TEXT FOR ANALYSIS>
+ + +

I disagree with the decision; I have said repeatedly that I think the death penalty should be applied in very narrow circumstance for the most egregious of crimes.  I think that the rape of a small child, six or eight years old, is a heinous crime, and if a state makes a decision under narrow limited well defined circumstance the death penalty is at least potentially applicable.

While death is clearly not an authorized punishment for a violation of Article 120b, it’s a closer call whether death remains an authorized punishment for violations of Article 120(a), though I believe the better argument is that it is not.

 Let’s review the bidding.  Before the 2006 version of Article 120 took effect for offenses on or after 1 October 2007, Article 120 authorized death as a penalty for rape.  The 1 October 2007 removed that authorization from the UCMJ itself.  The five justices in the Kennedy majority noted that the absence of language in the 2006 version of Article 120 permitting the death penalty calls into question whether a court-martial could adjudge such a sentence in light of Article 18’s provision that a general court-martial has jurisdiction to impose a death sentence only “when specifically authorized by this chapter”  See Kennedy, 129 S. Ct. at 2 (statement of Kennedy, J., with whom Stevens, Souter, Ginsburg, Beyer, JJ., join, respecting denial of rehearing).  Instead of authorizing death in a provision that would become part of chapter 47 of title 10 of the United States Code, the 2006 authorization act provided:

(b) INTERIM MAXIMUM PUNISHMENTS.—Until the President otherwise provides pursuant to section 856 of title 10, United States Code (article 56 of the Uniform Code of Military Justice), the punishment which a court-martial may direct for an offense under section 920 of such title (article 120 of the Uniform Code of Military Justice), as amended by subsection (a), may not exceed the following limits:
(1) SUBSECTIONS (a) AND (b).—For an offense under subsection (a) (rape) or subsection (b) (rape of a child), death or such other punishment as a court-martial may direct.
In 2007, President Bush signed an Executive Order stating that the maximum punishment for rape and rape of a child was death.  Exec. Ord. No. 13,447, 72 Fed. Reg. 56179 (2007).
In 2011, Congress “amended” Article 120 to provide, in relevant part:
a) Rape- Any person subject to this chapter who commits a sexual act upon another person by–
(1) using unlawful force against that other person;
(2) using force causing or likely to cause death or grievous bodily harm to any person;
(3) threatening or placing that other person in fear that any person will be subjected to death, grievous bodily harm, or kidnapping;
(4) first rendering that other person unconscious; or
(5) administering to that other person by force or threat of force, or without the knowledge or consent of that person, a drug, intoxicant, or other similar substance and thereby substantially impairing the ability of that other person to appraise or control conduct;
is guilty of rape and shall be punished as a court-martial may direct.

+ + +

Data extracted from a collection>

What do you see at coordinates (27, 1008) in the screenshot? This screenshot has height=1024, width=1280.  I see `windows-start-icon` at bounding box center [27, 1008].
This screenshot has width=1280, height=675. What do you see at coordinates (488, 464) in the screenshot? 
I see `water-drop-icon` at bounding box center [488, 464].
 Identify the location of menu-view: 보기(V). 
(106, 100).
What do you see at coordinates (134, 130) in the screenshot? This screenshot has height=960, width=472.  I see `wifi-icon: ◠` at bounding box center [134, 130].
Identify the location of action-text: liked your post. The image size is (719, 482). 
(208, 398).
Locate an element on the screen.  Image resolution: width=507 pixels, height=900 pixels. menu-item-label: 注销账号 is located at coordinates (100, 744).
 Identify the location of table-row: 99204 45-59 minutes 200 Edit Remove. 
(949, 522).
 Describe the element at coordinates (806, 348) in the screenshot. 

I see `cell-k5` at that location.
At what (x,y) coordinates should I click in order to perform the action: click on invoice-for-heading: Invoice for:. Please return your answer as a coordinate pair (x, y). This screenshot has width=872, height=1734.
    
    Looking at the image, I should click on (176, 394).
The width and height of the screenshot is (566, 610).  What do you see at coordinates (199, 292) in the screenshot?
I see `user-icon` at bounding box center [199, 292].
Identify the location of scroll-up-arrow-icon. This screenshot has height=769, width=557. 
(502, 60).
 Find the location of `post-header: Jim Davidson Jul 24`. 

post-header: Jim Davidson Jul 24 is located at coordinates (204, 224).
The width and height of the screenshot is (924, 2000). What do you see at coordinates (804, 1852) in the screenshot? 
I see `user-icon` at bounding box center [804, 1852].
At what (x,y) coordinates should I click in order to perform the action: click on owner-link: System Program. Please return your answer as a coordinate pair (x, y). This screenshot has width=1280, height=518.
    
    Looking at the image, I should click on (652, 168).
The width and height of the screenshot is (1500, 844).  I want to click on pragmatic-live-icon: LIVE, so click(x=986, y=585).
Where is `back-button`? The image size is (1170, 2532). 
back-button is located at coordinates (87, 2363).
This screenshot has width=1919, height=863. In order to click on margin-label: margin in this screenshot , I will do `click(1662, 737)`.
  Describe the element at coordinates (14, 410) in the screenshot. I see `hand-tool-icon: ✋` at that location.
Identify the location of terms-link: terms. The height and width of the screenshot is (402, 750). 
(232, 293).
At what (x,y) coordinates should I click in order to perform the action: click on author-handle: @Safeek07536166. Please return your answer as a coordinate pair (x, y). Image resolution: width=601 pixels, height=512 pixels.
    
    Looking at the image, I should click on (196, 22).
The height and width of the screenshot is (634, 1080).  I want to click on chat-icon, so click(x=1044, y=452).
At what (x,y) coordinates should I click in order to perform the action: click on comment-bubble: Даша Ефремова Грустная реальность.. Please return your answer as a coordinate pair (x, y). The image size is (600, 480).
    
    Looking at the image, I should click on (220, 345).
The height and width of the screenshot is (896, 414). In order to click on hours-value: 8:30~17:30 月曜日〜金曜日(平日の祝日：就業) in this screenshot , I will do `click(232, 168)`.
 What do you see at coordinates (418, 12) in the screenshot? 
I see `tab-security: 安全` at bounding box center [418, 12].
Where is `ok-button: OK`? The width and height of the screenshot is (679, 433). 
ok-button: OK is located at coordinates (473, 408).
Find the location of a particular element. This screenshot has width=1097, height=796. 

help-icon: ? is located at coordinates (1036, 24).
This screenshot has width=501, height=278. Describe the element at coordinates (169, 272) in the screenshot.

+ + +

EXERCISE TASKS>
**A)** Could you repeat, word for word, the entries from the line with "Identify the location of terms-link: terms." up to and including the line with "Looking at the image, I should click on (196, 22)."?
**B)** Can you carry on the text about the death penalty for rape under Article 120 of the military code from the point where it stops?

ANSWERS TO THE PROBLEMS>
**A)**
Identify the location of terms-link: terms. The height and width of the screenshot is (402, 750). 
(232, 293).
At what (x,y) coordinates should I click in order to perform the action: click on author-handle: @Safeek07536166. Please return your answer as a coordinate pair (x, y). Image resolution: width=601 pixels, height=512 pixels.
    
    Looking at the image, I should click on (196, 22).

**B)**
The 2011 statute didn’t address the maximum punishment beyond stating “as a court-martial may direct.”  This presents a substantial ambiguity.  One possibility is that Congress meant to take death off the table.  One reasonable way Congress could execute such an intention would be to state in the UCMJ article that the offense “shall be punished as a court-martial may direct” without the language “by death or such other punishment.”  The 2011 statute’s language is consistent with that which Congress used to specify most non-capital UCMJ offenses as non-capital.   But there is another possibility.  When Congress amended Article 120, it might have intended to keep the current penalty in place — and the current penalty as specified by the 2006 statute and the MCM is death.
Supreme Court case law provides guidance for how to resolve such an ambiguity.  The rule of lenity has to be one of the most often misused jurisprudential doctrines in the long history of Angl0-American law.  I’ve read all sorts of defense briefs invoking the rule of lenity with regard to all manner of statutes, regulations, rules of criminal procedure, and other forms of authority.  But the rule of lenity isn’t some overarching “tie goes to the runner” doctrine favoring defense-friendly interpretations of any conceivable ambiguity.  Rather, the rule of lenity speaks to just the sort of issue we’re examining here:  “This policy of lenity means that the Court will not interpret a federal criminal statute so as to increase the penalty that it places on an individual when such an interpretation can be based on no more than a guess as to what Congress intended.”  Ladner v. United States, 358 U.S. 169, 178 (1958). 
It will be interesting to see whether the MCM amendments implementing the just-passed changes to Article 120 seek to authorize the death penalty for either Article 120(a) or Article 120b.  If so, assuming a court case arises in which the issue can be tested, the death penalty should be declared statutorily unavailable for rapes that occur on or after 28 June 2012.

One Response to “The Article 120 amendments: is death a statutorily authorized punishment for rapes occurring on or after 28 June 2012? (I think not)”

  1. Cap'n Crunch says:

    I think it may be worth noting that Congress modified Article 43 (the statute of limitations) in 2011 as well.  I wonder what this “repeal” does to that section?

    It currently reads 5 years, except for certain crimes against children, and… “A person charged with absence without leave or missing movement in time of war, with murder, rape, or rape of a child, or with any other offense punishable by death, may be tried and punished at any time without limitation.”

    Only, now rape is not a crime punishable by death.  Is there an argument to be made that the latest changes also implicitly repealed the issue of there being no SOL on rape cases, or at least those not involving children?